Les autorités sanitaires françaises ont rendu obligatoire, à partir du mercredi 10 décembre, la présentation d’une ordonnance en pharmacie pour recevoir huit fameux traitements anti-rhume largement considérés comme dangereux.
“Compte tenu des nombreuses contre-indications, des précautions d’emploi et des effets indésirables connus de la pseudoéphédrine et, d’autre part, du caractère bénin du rhume”, l’Agence nationale de sécurité du médicament (ANSM) estime que “la possibilité d’obtenir ces médicaments sans avis médical, cela fait courir un trop grand risque aux patients», selon une décision révélée lundi 10 décembre.
“Nous demandons aux médecins prescripteurs d’évaluer soigneusement la balance bénéfice/risque pour chaque patient avant de prescrire un de ces médicaments”, a ajouté l’ANSM, dont la décision d’interdiction était attendue.
Sont concernés : Actifed Rhume, Actifed Rhume jour et nuit, Dolirhume Paracétamol et Pseudoéphédrine, Dolirhumepro Paracétamol Pseudoéphédrine et Doxylamine, Humex Rhume, Nurofen Rhume, Rhinadvil Rhume, Ibuprofène/Pseudoéphédrine, Rhinadvilcaps Rhume Ibuprofène/Pseudoéphédrine.
Ce que ces médicaments ont en commun, c’est qu’ils contiennent la molécule pseudoéphédrine.
Largement considérés comme dangereux pendant des années, les principaux traitements contre le rhume étaient encore en vente libre. A l’approche de l’hiver, les autorités sanitaires françaises envisagent de mettre enfin un terme à ce paradoxe.
Anciens avis
Disponibles sans ordonnance sous forme de comprimés, ces soins – également vendus en spray nasal sur ordonnance – visent à décongestionner et déboucher le nez. Ce sont donc les principaux médicaments utilisés contre le rhume.

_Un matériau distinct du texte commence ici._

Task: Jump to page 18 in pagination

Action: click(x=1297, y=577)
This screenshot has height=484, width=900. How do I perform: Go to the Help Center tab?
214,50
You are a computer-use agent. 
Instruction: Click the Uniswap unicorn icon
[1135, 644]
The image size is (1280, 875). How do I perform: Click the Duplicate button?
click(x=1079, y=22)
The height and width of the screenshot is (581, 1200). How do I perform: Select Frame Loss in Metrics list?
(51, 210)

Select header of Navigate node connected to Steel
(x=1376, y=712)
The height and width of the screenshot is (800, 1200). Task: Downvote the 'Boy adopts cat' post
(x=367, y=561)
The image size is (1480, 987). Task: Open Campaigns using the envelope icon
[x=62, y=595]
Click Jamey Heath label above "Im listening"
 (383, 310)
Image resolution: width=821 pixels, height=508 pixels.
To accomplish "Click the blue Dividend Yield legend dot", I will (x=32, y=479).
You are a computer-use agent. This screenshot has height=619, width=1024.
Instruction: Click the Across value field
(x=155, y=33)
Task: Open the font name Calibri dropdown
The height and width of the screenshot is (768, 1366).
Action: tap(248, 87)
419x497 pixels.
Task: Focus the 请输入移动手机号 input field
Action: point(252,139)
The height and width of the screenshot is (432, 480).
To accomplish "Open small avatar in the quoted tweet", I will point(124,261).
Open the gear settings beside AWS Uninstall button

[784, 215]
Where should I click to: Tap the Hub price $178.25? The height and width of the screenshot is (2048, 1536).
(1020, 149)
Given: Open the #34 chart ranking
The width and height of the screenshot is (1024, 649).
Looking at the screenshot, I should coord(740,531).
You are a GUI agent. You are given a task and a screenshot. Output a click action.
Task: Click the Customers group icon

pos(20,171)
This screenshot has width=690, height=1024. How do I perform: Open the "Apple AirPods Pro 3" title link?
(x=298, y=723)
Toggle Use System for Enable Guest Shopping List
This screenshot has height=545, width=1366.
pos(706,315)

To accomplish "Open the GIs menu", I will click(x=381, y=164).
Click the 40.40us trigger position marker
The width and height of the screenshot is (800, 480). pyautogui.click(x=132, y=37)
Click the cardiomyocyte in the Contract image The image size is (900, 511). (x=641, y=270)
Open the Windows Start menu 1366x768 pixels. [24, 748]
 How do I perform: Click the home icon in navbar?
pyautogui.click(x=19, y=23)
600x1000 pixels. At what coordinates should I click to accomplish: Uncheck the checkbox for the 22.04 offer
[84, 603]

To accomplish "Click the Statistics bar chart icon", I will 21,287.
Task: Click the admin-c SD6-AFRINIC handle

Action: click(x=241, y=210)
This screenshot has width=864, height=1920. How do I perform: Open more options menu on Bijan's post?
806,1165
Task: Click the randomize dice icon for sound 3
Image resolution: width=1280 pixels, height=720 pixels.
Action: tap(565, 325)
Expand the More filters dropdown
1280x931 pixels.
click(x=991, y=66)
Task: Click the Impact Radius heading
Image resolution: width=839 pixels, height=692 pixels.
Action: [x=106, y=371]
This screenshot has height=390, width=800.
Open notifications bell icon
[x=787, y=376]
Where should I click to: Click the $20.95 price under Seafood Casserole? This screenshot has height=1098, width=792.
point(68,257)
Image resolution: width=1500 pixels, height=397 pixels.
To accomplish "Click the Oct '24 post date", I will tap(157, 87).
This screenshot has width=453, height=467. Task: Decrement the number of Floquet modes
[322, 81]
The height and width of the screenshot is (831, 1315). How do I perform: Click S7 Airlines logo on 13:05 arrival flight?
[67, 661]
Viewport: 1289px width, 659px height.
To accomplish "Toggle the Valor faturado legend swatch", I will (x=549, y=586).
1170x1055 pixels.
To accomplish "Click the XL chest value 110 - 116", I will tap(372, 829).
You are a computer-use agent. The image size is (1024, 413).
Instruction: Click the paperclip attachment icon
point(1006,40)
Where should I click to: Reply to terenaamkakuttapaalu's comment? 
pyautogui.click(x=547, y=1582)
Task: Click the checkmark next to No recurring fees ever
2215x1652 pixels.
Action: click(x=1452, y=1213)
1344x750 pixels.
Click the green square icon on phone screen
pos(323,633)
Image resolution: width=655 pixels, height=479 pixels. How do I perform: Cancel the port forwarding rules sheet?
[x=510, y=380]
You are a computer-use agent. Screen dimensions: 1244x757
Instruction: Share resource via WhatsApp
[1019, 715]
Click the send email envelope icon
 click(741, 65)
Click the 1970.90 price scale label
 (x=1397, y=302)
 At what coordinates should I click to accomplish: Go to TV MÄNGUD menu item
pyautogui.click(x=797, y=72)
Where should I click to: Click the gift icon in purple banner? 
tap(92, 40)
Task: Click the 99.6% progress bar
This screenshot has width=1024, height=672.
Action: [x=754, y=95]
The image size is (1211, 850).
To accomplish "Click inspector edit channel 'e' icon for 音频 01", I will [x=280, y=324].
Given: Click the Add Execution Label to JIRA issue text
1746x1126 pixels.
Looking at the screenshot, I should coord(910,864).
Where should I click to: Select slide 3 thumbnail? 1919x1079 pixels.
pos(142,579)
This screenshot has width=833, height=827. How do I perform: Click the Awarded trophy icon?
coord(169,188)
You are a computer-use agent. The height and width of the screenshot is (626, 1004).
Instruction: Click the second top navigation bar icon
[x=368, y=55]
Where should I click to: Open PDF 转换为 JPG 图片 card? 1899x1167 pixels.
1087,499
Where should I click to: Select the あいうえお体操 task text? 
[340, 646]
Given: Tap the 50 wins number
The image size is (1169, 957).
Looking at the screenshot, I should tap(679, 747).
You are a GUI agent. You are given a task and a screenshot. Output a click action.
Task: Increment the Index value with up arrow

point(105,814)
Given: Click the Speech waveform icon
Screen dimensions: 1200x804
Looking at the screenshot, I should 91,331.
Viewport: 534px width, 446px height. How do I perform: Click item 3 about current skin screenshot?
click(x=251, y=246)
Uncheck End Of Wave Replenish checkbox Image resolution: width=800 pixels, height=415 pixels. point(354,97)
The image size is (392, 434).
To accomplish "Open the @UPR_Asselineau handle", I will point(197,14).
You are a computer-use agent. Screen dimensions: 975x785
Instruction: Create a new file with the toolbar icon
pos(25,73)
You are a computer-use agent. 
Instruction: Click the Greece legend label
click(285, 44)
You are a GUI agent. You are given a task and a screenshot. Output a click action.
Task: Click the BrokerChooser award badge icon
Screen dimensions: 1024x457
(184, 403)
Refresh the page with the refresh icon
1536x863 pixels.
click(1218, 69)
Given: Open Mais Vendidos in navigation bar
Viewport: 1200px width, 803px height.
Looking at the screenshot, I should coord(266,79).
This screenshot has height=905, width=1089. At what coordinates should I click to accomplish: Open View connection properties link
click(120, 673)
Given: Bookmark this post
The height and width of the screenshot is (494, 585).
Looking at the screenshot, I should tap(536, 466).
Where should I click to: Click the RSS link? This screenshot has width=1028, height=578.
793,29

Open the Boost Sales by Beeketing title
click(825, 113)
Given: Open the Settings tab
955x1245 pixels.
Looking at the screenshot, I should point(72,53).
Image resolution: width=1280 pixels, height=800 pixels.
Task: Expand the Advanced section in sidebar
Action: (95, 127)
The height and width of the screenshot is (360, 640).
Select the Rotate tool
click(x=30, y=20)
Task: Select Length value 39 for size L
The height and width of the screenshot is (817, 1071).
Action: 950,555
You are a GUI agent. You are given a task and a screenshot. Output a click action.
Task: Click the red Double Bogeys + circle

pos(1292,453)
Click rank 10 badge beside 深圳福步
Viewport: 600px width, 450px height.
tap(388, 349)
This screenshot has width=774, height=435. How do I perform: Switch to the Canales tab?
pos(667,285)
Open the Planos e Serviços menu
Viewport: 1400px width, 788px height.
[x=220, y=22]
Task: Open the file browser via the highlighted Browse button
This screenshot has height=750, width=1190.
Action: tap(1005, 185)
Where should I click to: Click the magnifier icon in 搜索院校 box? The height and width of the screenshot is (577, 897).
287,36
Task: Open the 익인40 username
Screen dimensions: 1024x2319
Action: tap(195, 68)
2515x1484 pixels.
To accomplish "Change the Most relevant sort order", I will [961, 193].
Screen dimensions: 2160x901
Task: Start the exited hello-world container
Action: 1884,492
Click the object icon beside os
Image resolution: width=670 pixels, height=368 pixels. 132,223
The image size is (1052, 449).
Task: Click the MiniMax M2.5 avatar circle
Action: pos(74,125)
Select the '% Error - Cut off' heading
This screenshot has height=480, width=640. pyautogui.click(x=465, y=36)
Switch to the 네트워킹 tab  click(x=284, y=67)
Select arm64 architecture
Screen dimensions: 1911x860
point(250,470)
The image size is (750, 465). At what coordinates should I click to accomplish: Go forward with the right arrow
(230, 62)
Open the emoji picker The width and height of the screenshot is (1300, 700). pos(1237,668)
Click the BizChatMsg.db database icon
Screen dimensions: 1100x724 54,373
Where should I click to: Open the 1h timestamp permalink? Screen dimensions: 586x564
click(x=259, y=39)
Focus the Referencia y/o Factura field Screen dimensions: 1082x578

Mais ils font l’objet de nombreuses critiques depuis plusieurs années, à commencer par celles de l’ANSM elle-même, car ils peuvent provoquer des effets secondaires graves comme des accidents vasculaires cérébraux et des crises cardiaques.
En 2023, l’agence a pour la première fois explicitement déconseillé leur utilisation. Cette décision avait un - fait baisser les ventes de traitements anti-rhume. Mais ceux-ci ont rebondi depuis septembre.
Des effets rares mais graves
« Les mesures de réduction des risques que nous avons mises en place, comme l’interdiction de la publicité auprès du grand public, l’information régulière sur les dangers liés aux vasoconstricteurs oraux, ainsi que la mise à disposition de documents pratiques à destination des patients et des pharmaciens, n’ont pas suffisamment réduit les risques. la population exposée au risque de survenue d’effets indésirables rares mais graves », écrit l’ANSM.
Pourquoi ces médicaments n’ont-ils pas été totalement interdits plus tôt ? Les autorités sanitaires françaises ont régulièrement expliqué avoir les mains liées par la réglementation européenne qui subordonne le retrait d’une autorisation à l’avis de l’Agence européenne du médicament (EMA). Elle a toutefois estimé l’année dernière que les traitements anti-rhume concernés ne présentaient pas suffisamment de risques pour les interdire, même si elle imposait de nouvelles contre-indications.
Cet avis s’explique par le fait que les effets secondaires graves restent très rares. Quelques-uns sont signalés chaque année et, en France, aucun décès n’a été signalé.
Mais les autorités françaises ont finalement tranché, estimant que le risque, même faible, était inacceptable compte tenu du caractère bénin de la maladie traitée : un simple rhume.
Cette position rejoint celle des principales sociétés savantes françaises (ORL, médecins généralistes, pharmaciens) qui toutes s’opposent à l’usage de ces médicaments.
Peur des pharmaciens
Cette décision risque cependant de froisser les pharmaciens, dont beaucoup de représentants estiment qu’une telle restriction réduit injustement la gamme de médicaments à proposer à leurs clients enrhumés, dans un contexte marqué par des difficultés récurrentes pour obtenir des rendez-vous médicaux.
« Cela va devenir compliqué pour nous de répondre aux problèmes des patients. Les gens n’auront plus de médecin et nous ne pourrons plus rien conseiller”, a déclaré le Quotidien du Pharmacien Béatrice Clairaz-Mahiou, co-présidente de la Société francophone des sciences pharmaceutiques (SFSPO).
Mais, pour d’autres observateurs, les autorités sanitaires ont au contraire déjà été trop lentes à réagir.
“Les soignants ont mieux à faire que de passer du - à déconseiller aux patients un médicament qui devrait être retiré du marché”, estimait la revue indépendante en début d’année. Prescrire.